Task material -
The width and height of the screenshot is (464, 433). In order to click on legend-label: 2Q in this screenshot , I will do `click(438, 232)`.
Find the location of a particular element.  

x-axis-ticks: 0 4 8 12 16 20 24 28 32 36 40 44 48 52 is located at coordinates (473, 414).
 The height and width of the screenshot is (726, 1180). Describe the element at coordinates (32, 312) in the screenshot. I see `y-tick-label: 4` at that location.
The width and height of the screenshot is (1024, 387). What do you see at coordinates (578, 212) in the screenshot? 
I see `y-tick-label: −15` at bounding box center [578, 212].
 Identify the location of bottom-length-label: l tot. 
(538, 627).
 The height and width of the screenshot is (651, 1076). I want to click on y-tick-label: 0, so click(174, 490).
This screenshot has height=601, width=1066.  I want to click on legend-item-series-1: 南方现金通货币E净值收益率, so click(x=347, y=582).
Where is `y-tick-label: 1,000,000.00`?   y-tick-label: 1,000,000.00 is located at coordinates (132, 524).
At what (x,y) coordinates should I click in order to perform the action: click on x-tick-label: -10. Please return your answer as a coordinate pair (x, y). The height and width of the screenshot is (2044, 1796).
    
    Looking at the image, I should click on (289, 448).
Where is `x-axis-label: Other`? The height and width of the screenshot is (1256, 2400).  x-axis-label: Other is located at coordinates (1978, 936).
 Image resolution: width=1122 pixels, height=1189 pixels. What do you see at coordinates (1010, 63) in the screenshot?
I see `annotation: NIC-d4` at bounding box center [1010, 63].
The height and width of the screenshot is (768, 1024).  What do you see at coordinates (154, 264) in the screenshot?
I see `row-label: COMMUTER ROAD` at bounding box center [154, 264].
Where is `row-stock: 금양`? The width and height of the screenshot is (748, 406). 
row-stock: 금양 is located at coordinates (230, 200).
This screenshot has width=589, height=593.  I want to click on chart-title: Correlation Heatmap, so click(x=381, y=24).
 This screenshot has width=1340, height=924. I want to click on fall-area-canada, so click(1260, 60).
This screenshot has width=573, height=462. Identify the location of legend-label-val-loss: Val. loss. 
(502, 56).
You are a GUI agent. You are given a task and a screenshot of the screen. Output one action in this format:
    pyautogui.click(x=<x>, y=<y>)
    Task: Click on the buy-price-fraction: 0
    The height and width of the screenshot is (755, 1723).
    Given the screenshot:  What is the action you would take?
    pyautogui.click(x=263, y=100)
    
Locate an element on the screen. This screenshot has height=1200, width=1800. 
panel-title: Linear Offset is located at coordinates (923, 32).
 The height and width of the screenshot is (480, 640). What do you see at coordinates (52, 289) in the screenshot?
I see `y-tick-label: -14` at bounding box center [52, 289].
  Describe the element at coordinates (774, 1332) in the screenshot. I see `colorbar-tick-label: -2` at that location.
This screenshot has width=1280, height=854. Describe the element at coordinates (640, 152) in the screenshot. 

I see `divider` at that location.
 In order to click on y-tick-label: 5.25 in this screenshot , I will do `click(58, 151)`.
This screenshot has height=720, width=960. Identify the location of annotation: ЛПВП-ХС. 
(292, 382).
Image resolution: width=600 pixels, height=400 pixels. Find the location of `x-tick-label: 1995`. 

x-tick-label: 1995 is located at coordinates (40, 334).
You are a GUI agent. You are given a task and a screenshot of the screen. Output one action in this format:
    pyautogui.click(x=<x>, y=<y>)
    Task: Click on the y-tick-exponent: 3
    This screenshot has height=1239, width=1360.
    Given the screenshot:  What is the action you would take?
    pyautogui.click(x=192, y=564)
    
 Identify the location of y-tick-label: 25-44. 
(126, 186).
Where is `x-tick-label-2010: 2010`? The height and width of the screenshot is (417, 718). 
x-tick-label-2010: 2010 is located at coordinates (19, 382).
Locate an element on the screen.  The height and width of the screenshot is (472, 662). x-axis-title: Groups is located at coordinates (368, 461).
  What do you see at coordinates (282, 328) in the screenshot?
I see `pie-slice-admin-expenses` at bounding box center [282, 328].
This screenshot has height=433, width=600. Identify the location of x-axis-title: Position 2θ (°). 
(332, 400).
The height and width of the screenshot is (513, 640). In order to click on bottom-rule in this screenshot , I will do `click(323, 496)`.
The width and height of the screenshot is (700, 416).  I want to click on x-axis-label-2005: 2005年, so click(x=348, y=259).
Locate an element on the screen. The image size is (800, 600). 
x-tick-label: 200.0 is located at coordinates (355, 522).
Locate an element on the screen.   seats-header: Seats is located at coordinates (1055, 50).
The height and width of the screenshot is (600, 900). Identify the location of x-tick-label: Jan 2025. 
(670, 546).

Aim of the exercise -
Convert the lines above, starting at the line containing "This screenshot has width=1280, height=854." and ending at the line containing "(292, 382).", into a JSON list of strings with one string per line, omitting blank lines.

Solved exercise -
[
  "This screenshot has width=1280, height=854. Describe the element at coordinates (640, 152) in the screenshot. ",
  "I see `divider` at that location.",
  " In order to click on y-tick-label: 5.25 in this screenshot , I will do `click(58, 151)`.",
  "This screenshot has height=720, width=960. Identify the location of annotation: ЛПВП-ХС. ",
  "(292, 382)."
]